» **Ejercicio propuesto 1**
Según el pasaje proporcionado, ¿por qué San Bernardo sostuvo que sólo se puede hablar de santificación después de la concepción? Responde en una a tres oraciones.

San Bernardo se sinceró completamente cuando pidió encarecidamente las razones
para observar la fiesta. No advirtiendo la posibilidad de santificación en el
momento de la infusión del alma, escribió que sólo se puede hablar de
santificación después de la concepción, la cual haría santo el nacimiento, no la
concepción misma (Scheeben, «Dogmatik», III, p. 550). De ahí que Alberto Magno
observe: «Decimos que la Santísima Virgen no fue santificada antes de la
animación, y la afirmación contraria a ésta es condenada como herejía por San
Bernardo en su carta sobre los cánones de Lyon» (III Sent., dist. iii, p. i, ad.
1, Q. i). San Bernardo fue respondido enseguida en un tratado escrito o por
Ricardo de San Víctor o por Pedro Comestor. En este tratado se apela al hecho de
que existe una fiesta que ha sido establecida para conmemorar una tradición
insostenible. Mantiene que la carne de María no necesitaba purificación; que fue
santificada antes de la concepción. Algunos escritores de aquel tiempo sostenían
la idea fantástica de que antes de la caída de Adán, una porción de su carne fue
reservada por Dios y transmitida de generación en generación, y que de esta
carne fue formado el cuerpo de María (Scheeben, op. cit., III, 551), y que esta
formación se conmemoraba con una fiesta. La carta de San Bernardo no previó la
extensión de esta fiesta. En 1154 era observada en toda Francia, hasta 1275, que
fue abolida en París y en otras diócesis por los esfuerzos de la Universidad de
París. Después de la muerte de los santos la controversia retornó entre Nicolás
de St. Alban, un monje inglés que defendió el establecimiento de la festividad
en Inglaterra, y Pedro Cellense, el celebrado obispo de Chartres. Nicolás
señalaba que el alma de María fue atravesado dos veces por la espada, i. e., al
pie de la cruz y cuando San Bernardo escribió la carta contra su fiesta (Scheeben,
III, 551). El debate continuó durante los siglos XIII y XIV, e ilustres nombres
se alinearon en uno y otro bando. San Pedro Damián, Pedro Lombardo, Alejandro de
Hales, San Buenaventura y Alberto Magno son citados en oposición. Santo Tomás se
pronunció primero a favor de la doctrina en su tratado sobre las «Sentencias»

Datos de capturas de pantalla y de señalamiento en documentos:
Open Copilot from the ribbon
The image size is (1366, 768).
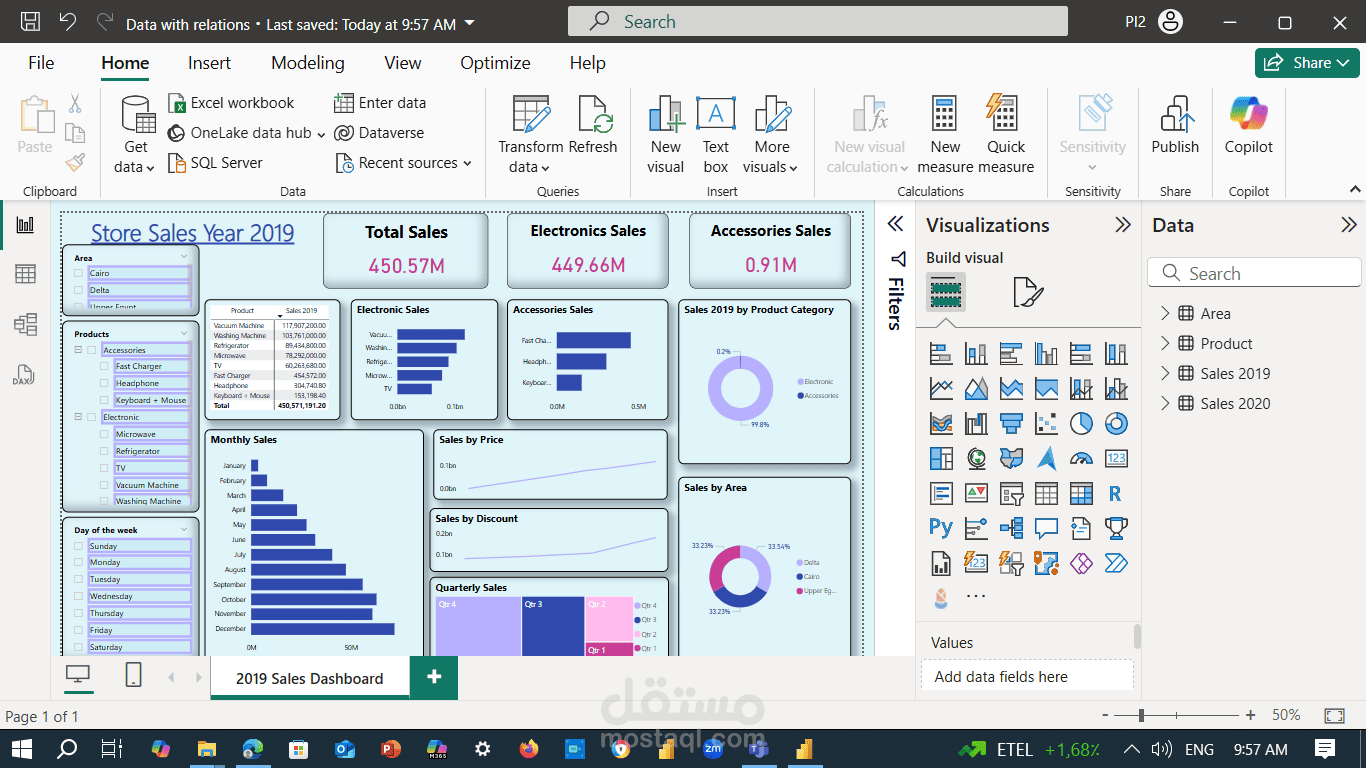pyautogui.click(x=1249, y=125)
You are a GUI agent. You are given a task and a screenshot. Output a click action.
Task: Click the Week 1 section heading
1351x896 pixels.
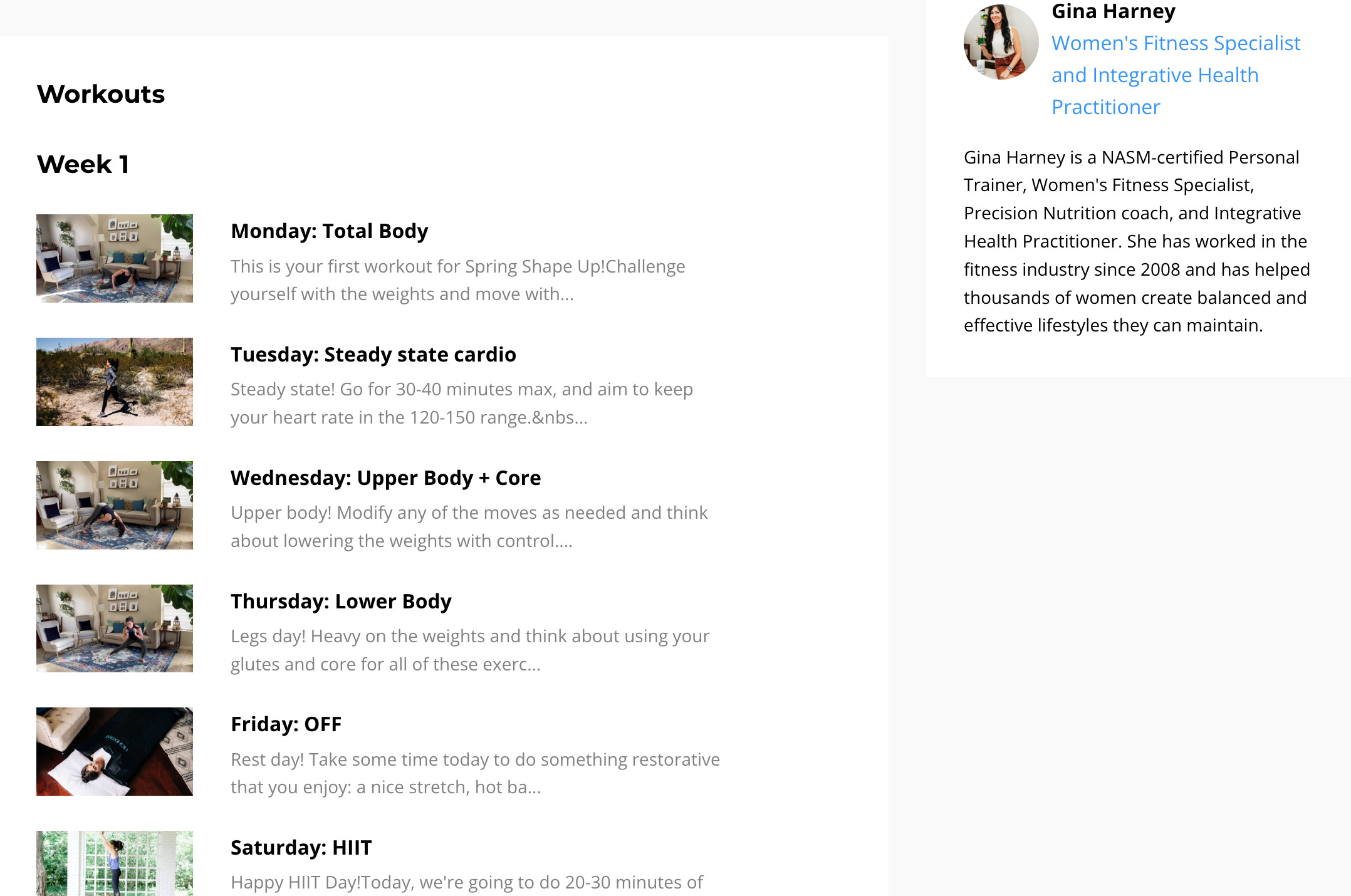(83, 164)
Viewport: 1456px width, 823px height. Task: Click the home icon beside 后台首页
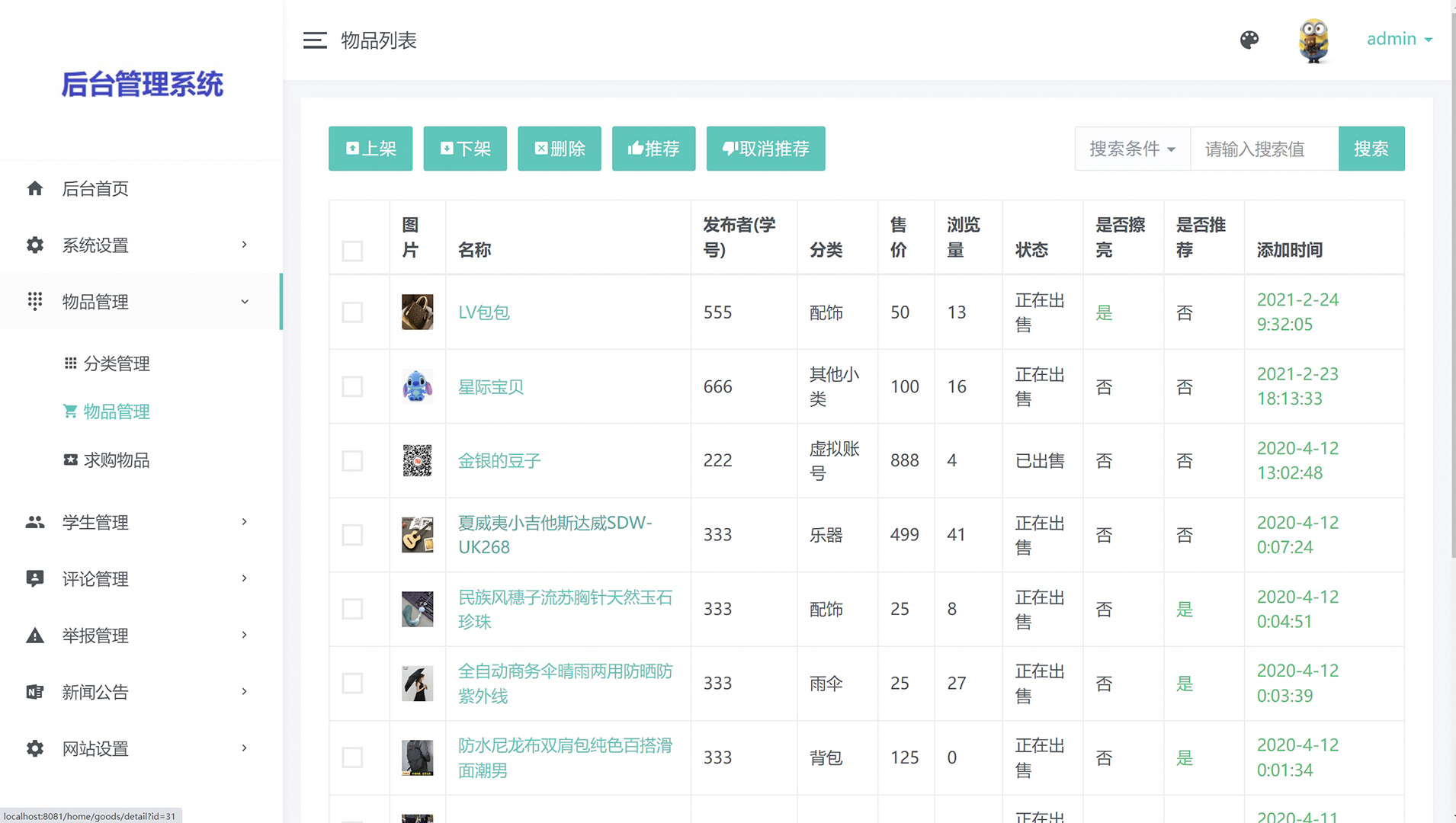35,188
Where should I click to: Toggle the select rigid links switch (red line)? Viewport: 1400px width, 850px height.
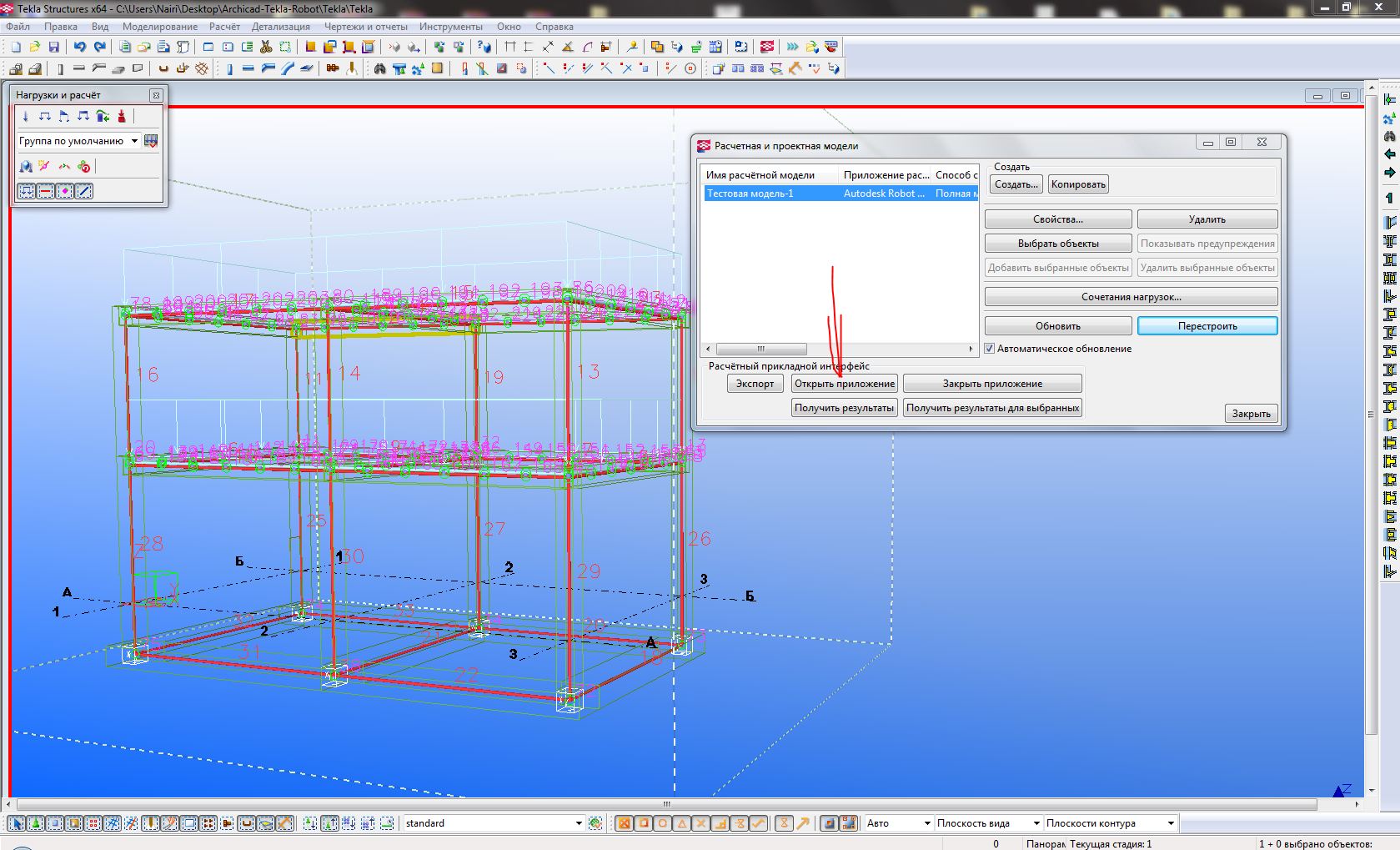click(46, 191)
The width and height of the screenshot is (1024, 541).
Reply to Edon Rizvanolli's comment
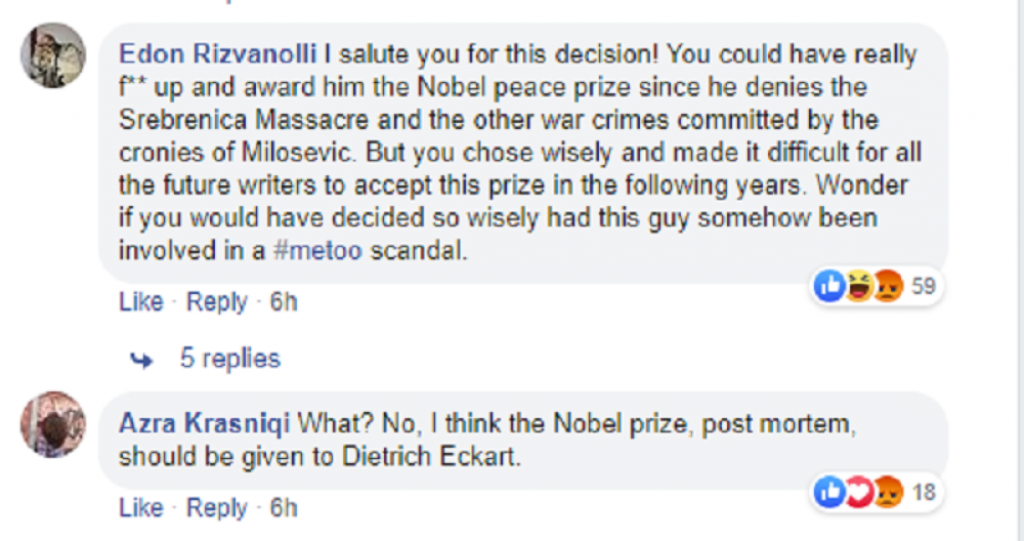217,302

» **Ejercicio propuesto 2**
Selecciona todas las filas que contengan la cadena "width".

» **Salida completa 1**
San Bernardo no advertía la posibilidad de santificación en el momento de la infusión del alma. Por eso escribió que sólo cabe hablar de santificación después de la concepción, que haría santo el nacimiento y no la concepción misma.

» **Salida completa 2**
Viewport: 1456px width, 823px height. Task: Click the home icon beside 后台首页
Where should I click to: Toggle the select rigid links switch (red line)? Viewport: 1400px width, 850px height.
The width and height of the screenshot is (1024, 541).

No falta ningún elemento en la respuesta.